The Crisis in Bihar’s Higher Education:

  • Arbitrary appointments and the lottery system:
    • The lottery-based selection of college principals in Patna University is a superficial and flawed remedy, akin to “fixing a broken bone with a band-aid.”
    • Examples cited include mismatched appointments:
      • Chemistry professor heading an arts college.
      • History professor leading a science college.
      • Male professor appointed as principal of a women’s college.
  • Quality and capacity crisis:
    • Irregularities and recruitment delays have eroded trust in the system.
    • The student-teacher ratio is alarmingly high (around 1:50 [one teacher for 50 students], and in some postgraduate departments in state-run colleges, it is 1:200-350).
    • Infrastructure collapse: For example, the state-run institutes like the BN Mandal University in Madhepura, where several departments from the social sciences and natural sciences streams reportedly share the same room.

Broader Impact on Society and Youth:

  • Education as a ‘Ladder Out of Poverty’:
    • In a state like Bihar, education and migration are vital tools to escape poverty.
    • The collapse of higher education institutions affects human capital formation and state development.
  • Rise of coaching centres and parallel ecosystem:
    • Youth from across Bihar flock to coaching hubs in Patna due to institutional failure.
    • There is over-reliance on informal education providers, deepening inequalities.
  • Politicisation of appointments:
    • Prominent political parties of Bihar use recruitments as patronage tools.
    • The labharthi (beneficiary) mindset dominates governance, diluting citizens’ rights-based expectations from public institutions.

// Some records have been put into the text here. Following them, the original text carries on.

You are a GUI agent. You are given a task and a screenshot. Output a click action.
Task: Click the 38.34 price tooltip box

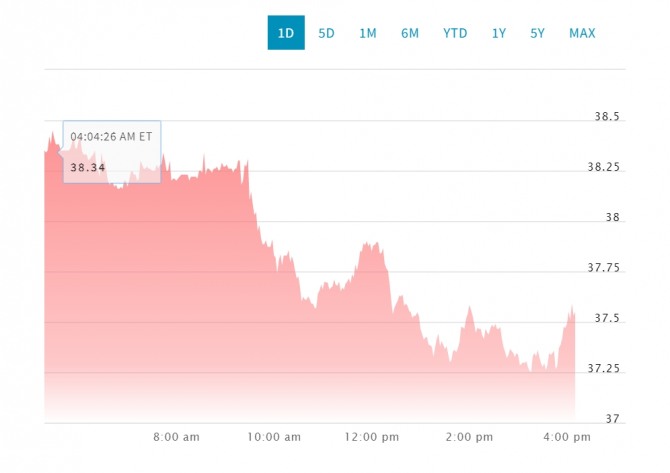click(x=112, y=152)

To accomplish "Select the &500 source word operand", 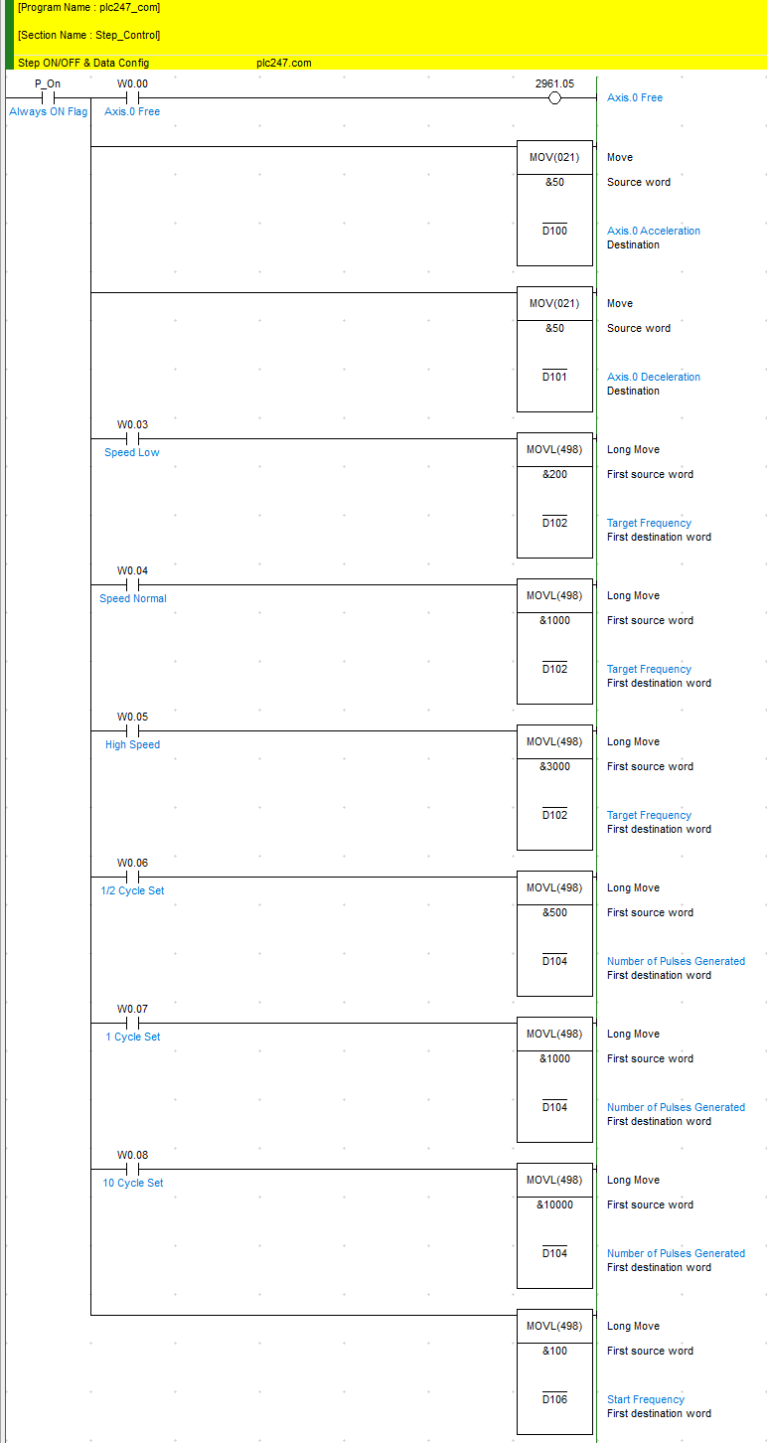I will (554, 912).
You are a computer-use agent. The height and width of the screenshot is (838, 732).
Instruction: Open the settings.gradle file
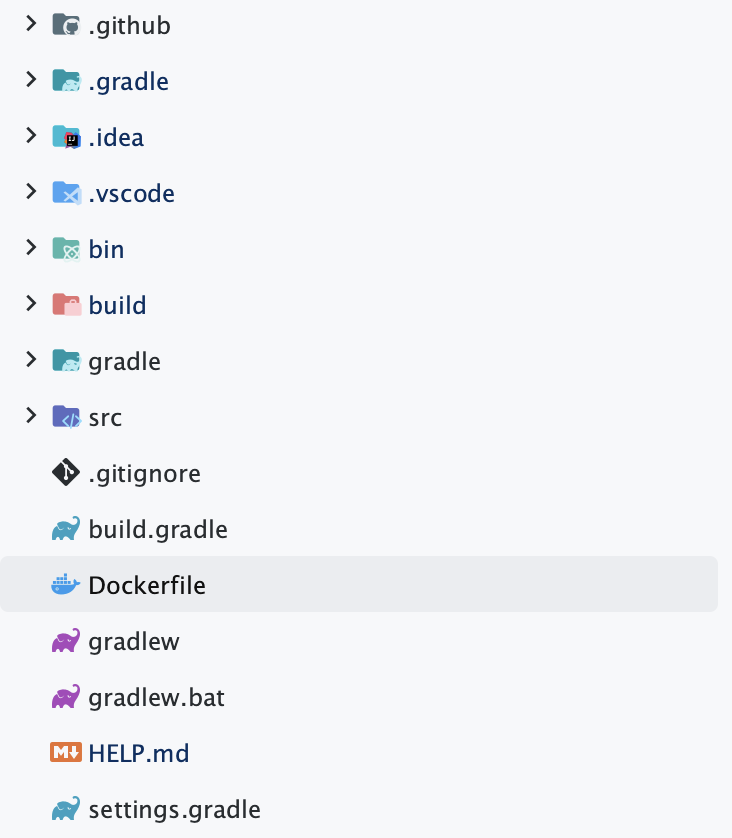point(174,808)
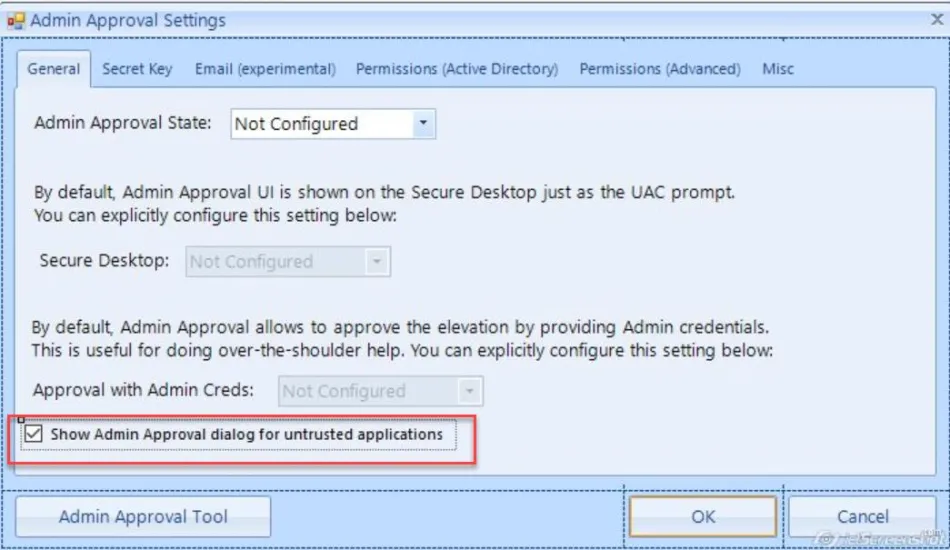
Task: Show the Permissions (Advanced) tab
Action: click(660, 69)
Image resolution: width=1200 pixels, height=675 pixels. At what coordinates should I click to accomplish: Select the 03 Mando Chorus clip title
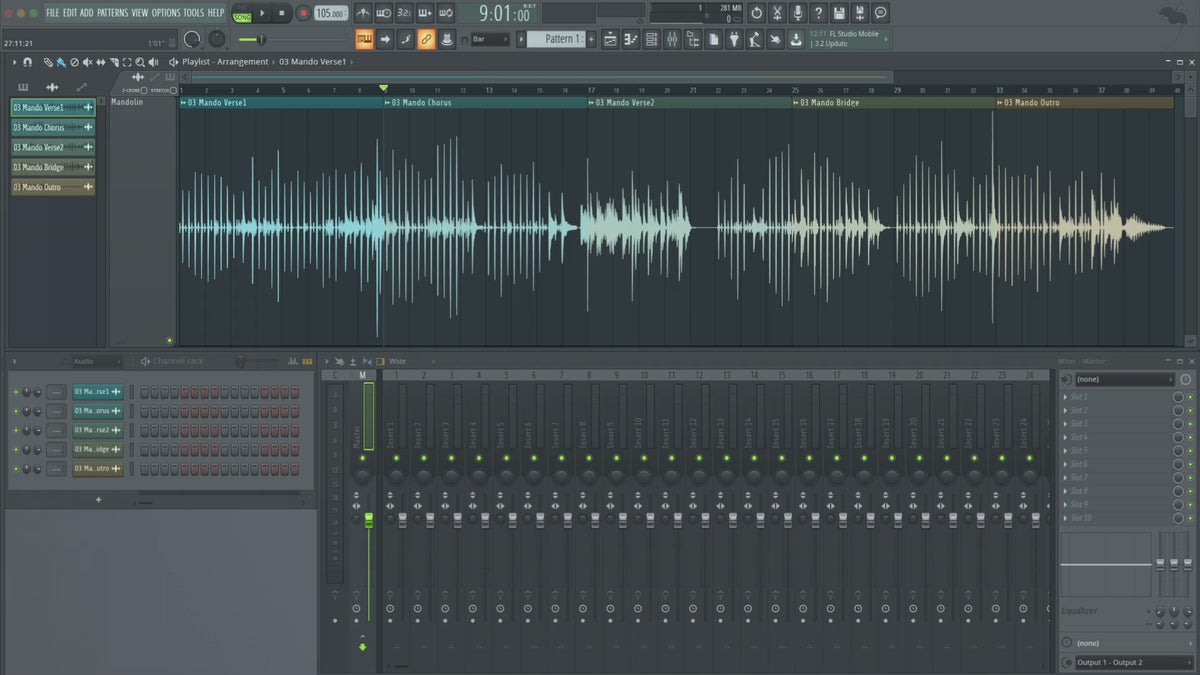422,102
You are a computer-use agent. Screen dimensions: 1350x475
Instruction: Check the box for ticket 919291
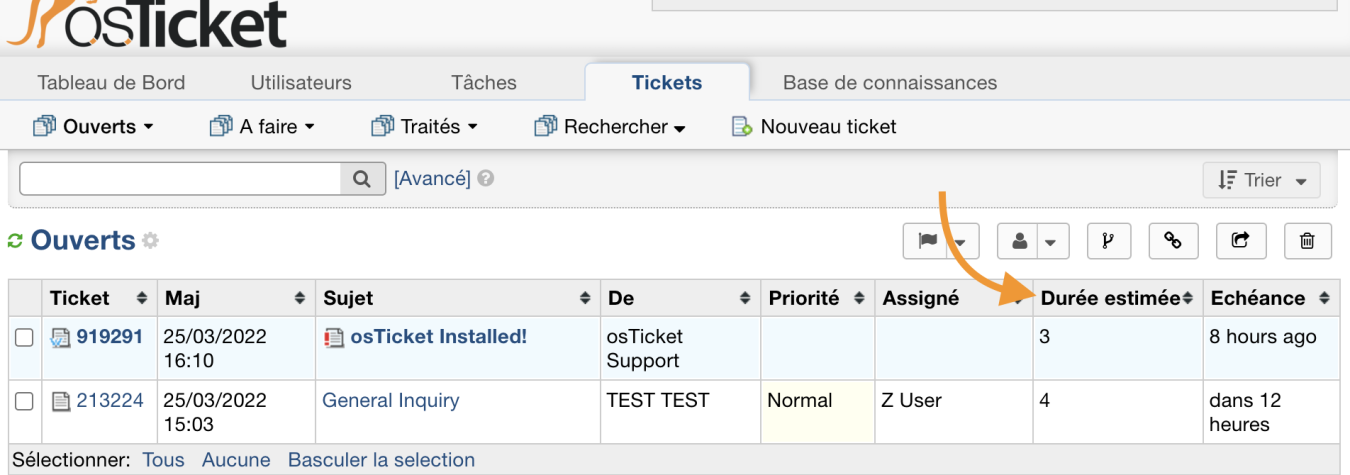click(25, 339)
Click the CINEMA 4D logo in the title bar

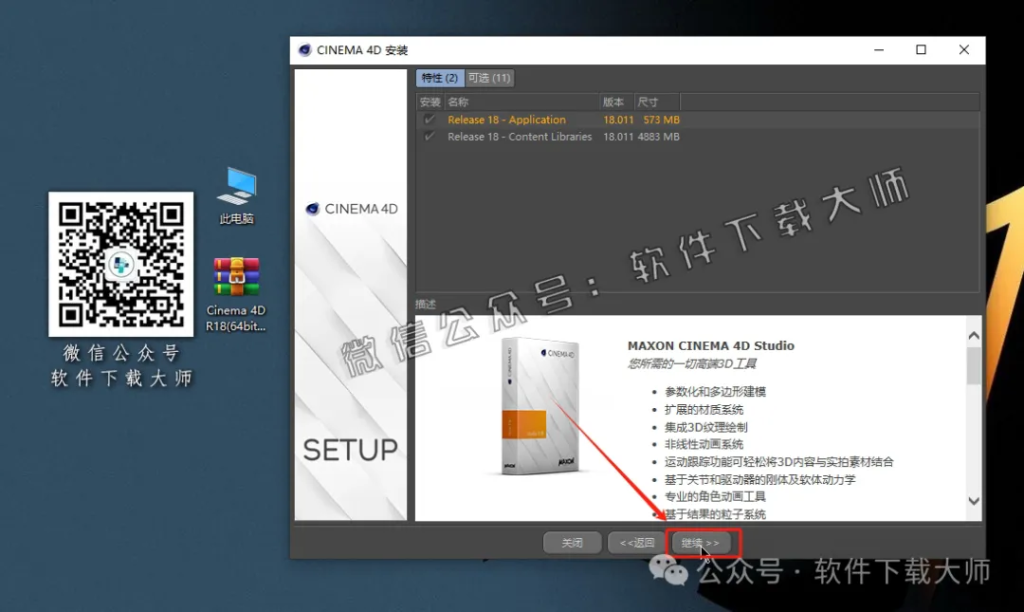[x=305, y=48]
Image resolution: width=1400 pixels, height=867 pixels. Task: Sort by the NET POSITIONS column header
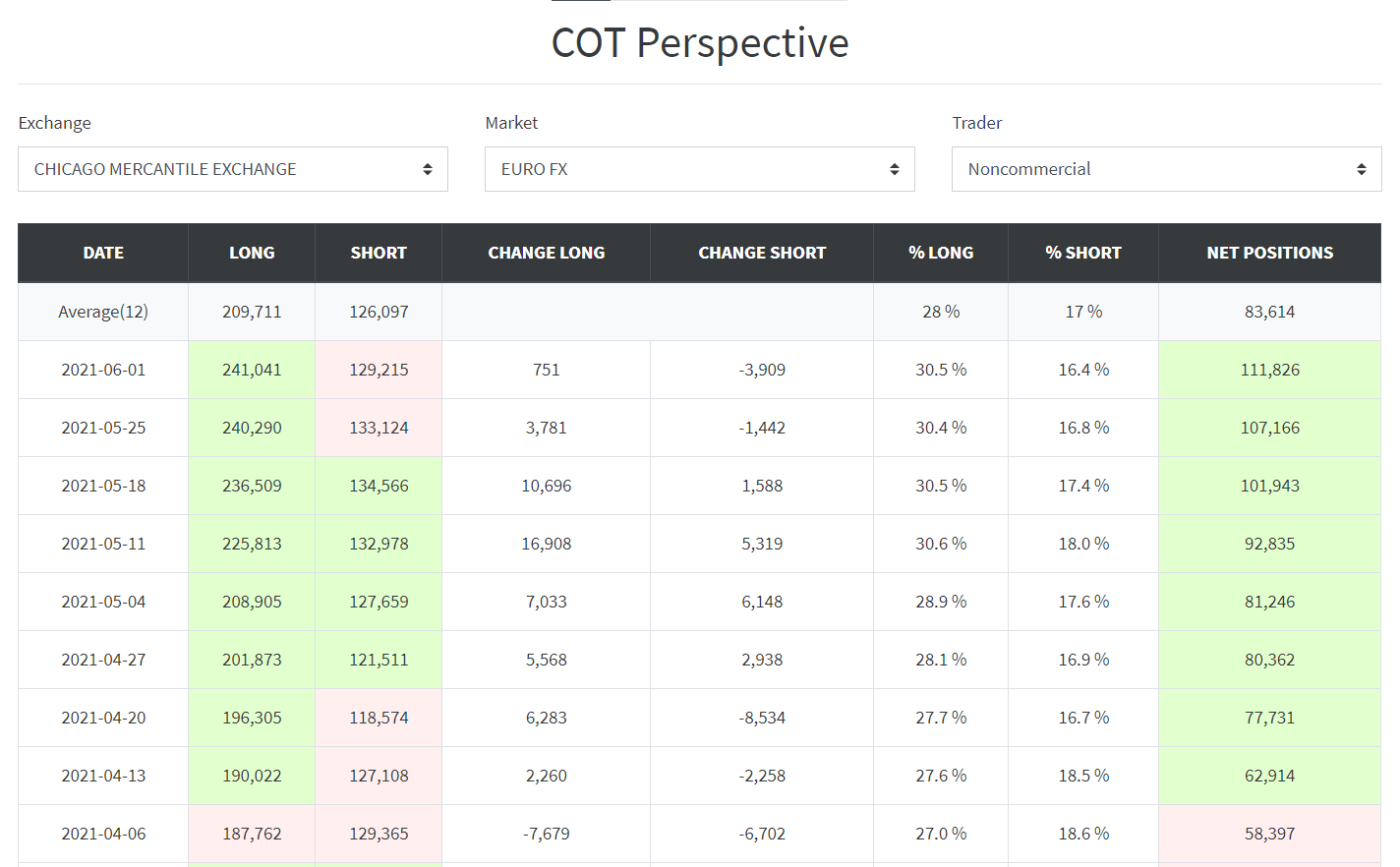tap(1269, 253)
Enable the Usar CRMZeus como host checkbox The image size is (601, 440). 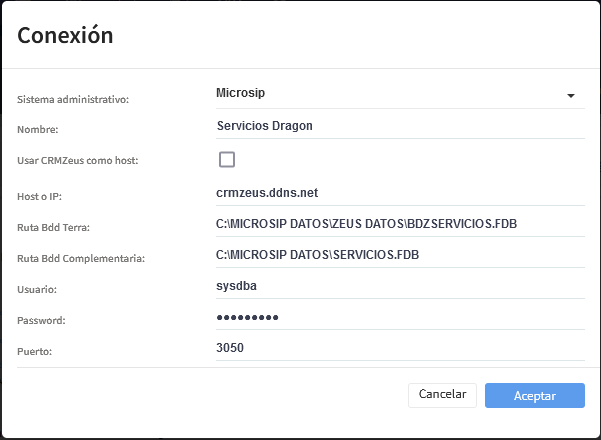(x=227, y=159)
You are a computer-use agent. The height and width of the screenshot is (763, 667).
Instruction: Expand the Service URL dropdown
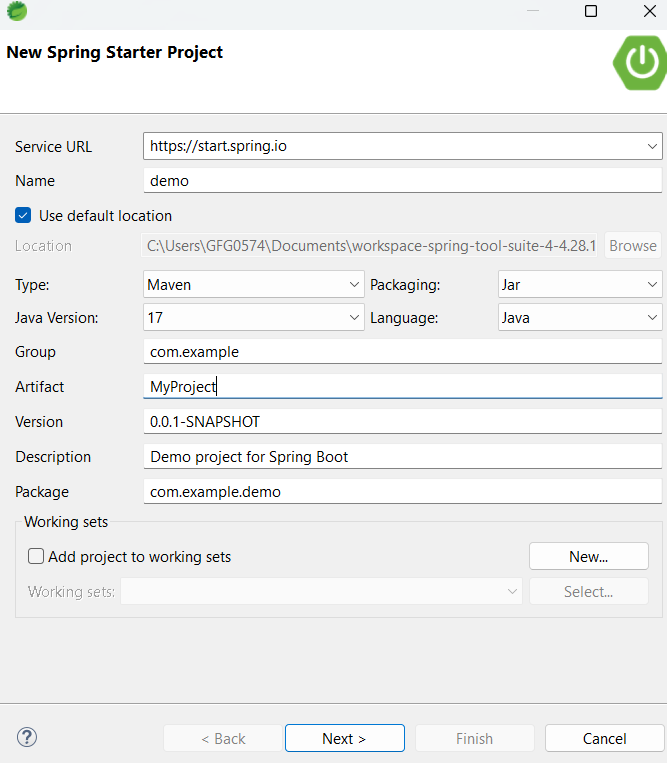point(652,146)
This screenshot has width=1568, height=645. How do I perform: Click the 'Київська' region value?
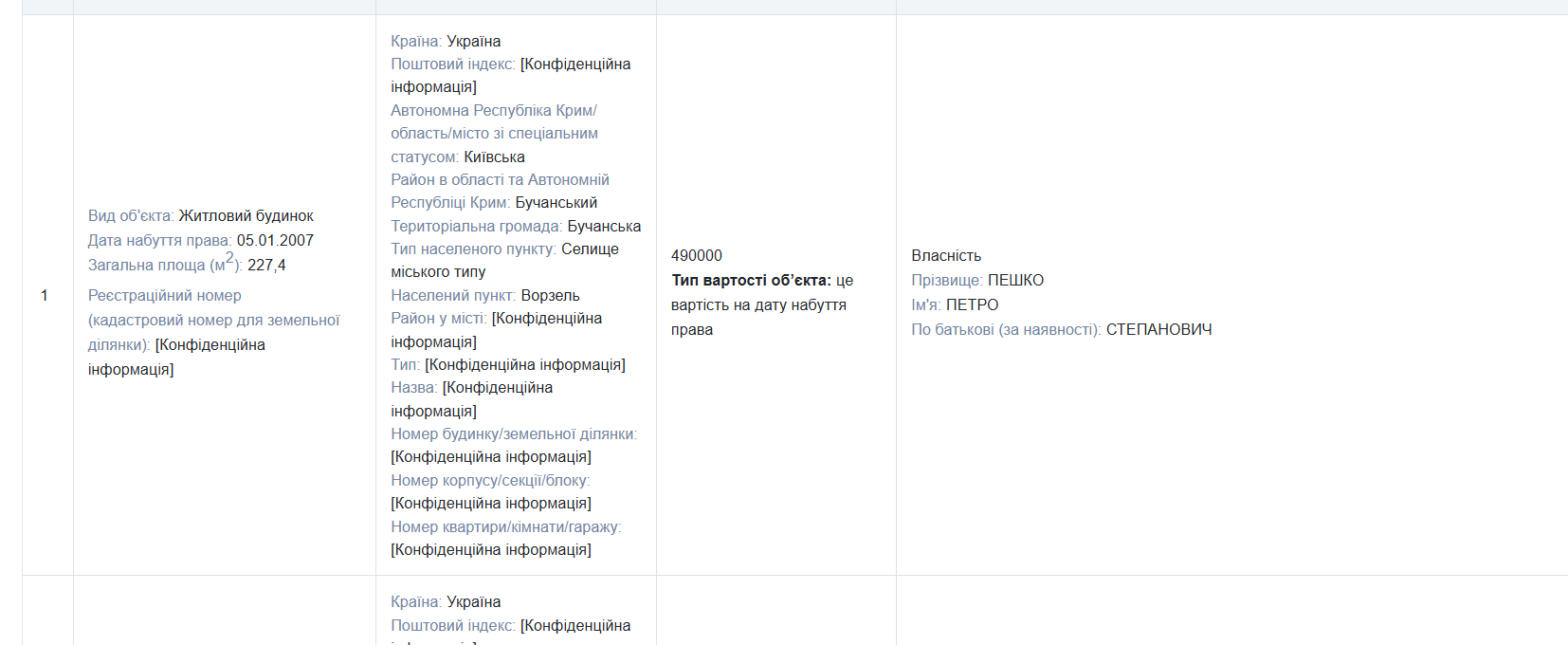(x=494, y=157)
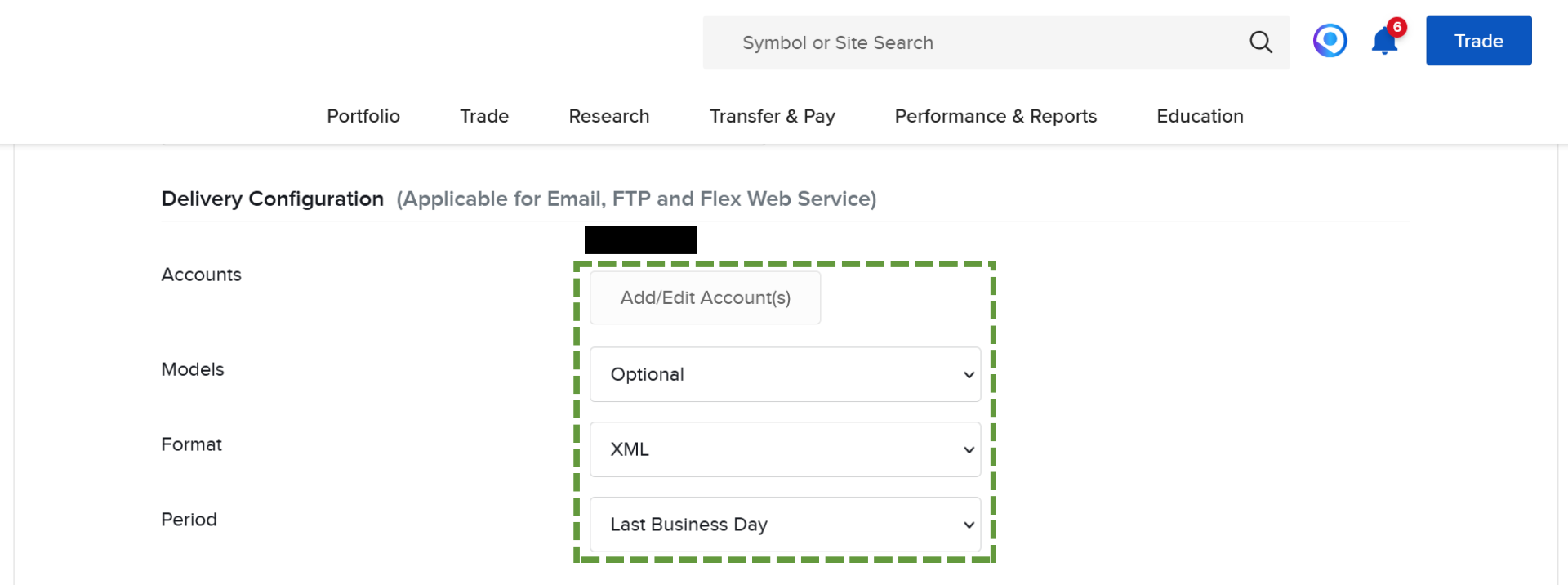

Way Forward - Structural Reforms and Transparent Systems:

  • Learnings from other states:
    • Tamil Nadu: Has a Teacher Recruitment Board for higher education appointments.
    • Maharashtra: Framing a policy that gives 80% weightage to academic quality, research and teaching and 20% weightage to on-camera interviews to bring more transparency to the recruitment process.
  • Institutional reforms needed in Bihar:
    • Specialised selection panels.
    • Independent oversight bodies.
    • Public appointment records.
    • Rotational leadership.
    • A merit-based, transparent, and accountable system — not randomisation.